'Faked' Bargain Hunt the final straw

 by Martin Belam, 8 August 2007

I see that the latest television programme to become embroiled in the 'fakery' scandal is Bargain Hunt. Apparently audiences were mislead - events seen on screen often had to be reproduced for the camera, advice was given that was not shown on screen, and the programme isn't recorded in real-time.

Tim Wonnacott

This latest scandal should be a wake-up call for all British broadcasters, that they need to take firm action to expose this habitual culture of deceit.

I propose that the five terrestrial broadcasters get together and announce they will simultaneously broadcast a day full of programming without any artificial elements.

No make-up.

No lighting.

No re-takes if something goes wrong.

No multiple camera shots of the 'same' event if a production only has one camera crew on it.

No over-dubbing of sound.

No post-production.

The BBC could perhaps broadcast some of their famous nature documentaries, but simply leave it to chance as to whether any animals appear in it or not.

Daytime property shows could revert to just simply knocking on people's doors and hoping that they want to sell their houses - as pre-selecting the participants for these kind of shows is clearly a form of audience trickery.

Comedy quiz shows should be broadcast where the panel haven't been given access to the questions in advance in order to prepare their routines.

Perhaps ITV could do a Stars In Their Eyes special, where after the hairy 40 something truck driver utters the immortal words, "Tonight Matthew, I'm going to be Celine Dion", the camera lovingly lingers on the stage entrance for about 3-and-a-half hours whilst the audience waits for the make-up job to be completed.

And at the end of the day, the viewers can then make a more informed decision on whether they want their TV to be completely honest, or whether it isn't just a teeny-weeny bit more entertaining and better made with a degree of artifice in it.

Deliberately defrauding viewers and listeners of money by faking competitions is one thing, and without doubt a crime...but faking 'Bargain Hunt'?

David Dickinson


Also, any graphics and promo materials should consist of a raw untreated photograph for the avoidance of any possible doubt.

This news has left me devastated. I've had my faith in humanity shattered. I can't believe the BBC have betrayed me like this.

Next they'll probably tell me that Holby City isn't a real hospital and Doctor Who isn't really filmed in space.

What? Is the Mighty Boosh not filmed in a zoo? Is Vinces hair real?
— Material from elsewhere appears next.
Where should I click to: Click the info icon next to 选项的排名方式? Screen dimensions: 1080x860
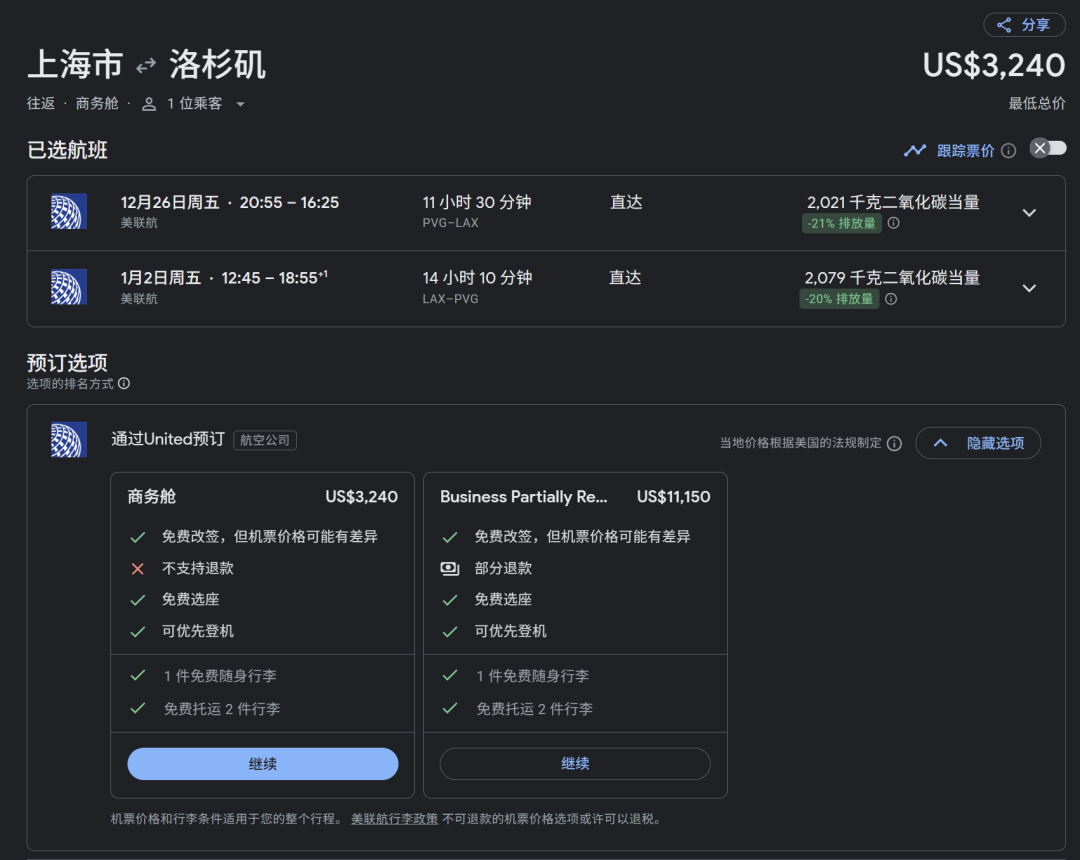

but its fun watching the orange tan

I have been a contestant on Bargain Hunt and it is not faked. All that happens is the same as happens on most TV shows. Yes, the items are purchased off camera and then later recontructed for filming, It takes hours, with close-ups, re-takes, voice overs. It just could not be done live. There are two shows being filmed each day. It all takes hours. This is no different to any other show that seems to go out live, just watch the numerous "out-take" programs on Tv to see what really happens. It is not faked it is just how a programme is made and I think the person who "leaked the fake show story" were either too stupid to realize that is how TV shows are made or were just looking to make some money.

I have just finished watching Bargain hunt, where a couple bought a variety of items which sunsequently made a huge loss at auction, What I want to know is, who pays this money? and does it come come license payers hard earned?

I am a keen watcher of bargain hunt since the start. In the begining contestants were quiet when the auction was being conducted,much nicer. If you can't stop them from making all the noise which makes no difference at all to the dealers, At least get Tim to stop retching and vomiting. It doesn't help the program one bit.

The people who said the show was faked weren't the sharpest tools in the box to be quite frank!

I agree with Alan Miller's comments 100%.

Well I still enjoy watching it. It must be about the last programme on the BBC that doesn't insist on the pre-requisite quota of ethnics. I dont think I've ever seen an asian on there.

Those damned ethnics eh? Clogging up our TV eh? Or not...

I'm surprised that Tim Wonnacott has survived 700 bargain hunts. Why does he wobble his head about and try to be cleverer than everybody else with his asides to the camera? The only reason I watch is to see the so-called experts lose so much money. When one of the experts' so called bargain was bought in at auction after he spent over £100 for it, it made my day.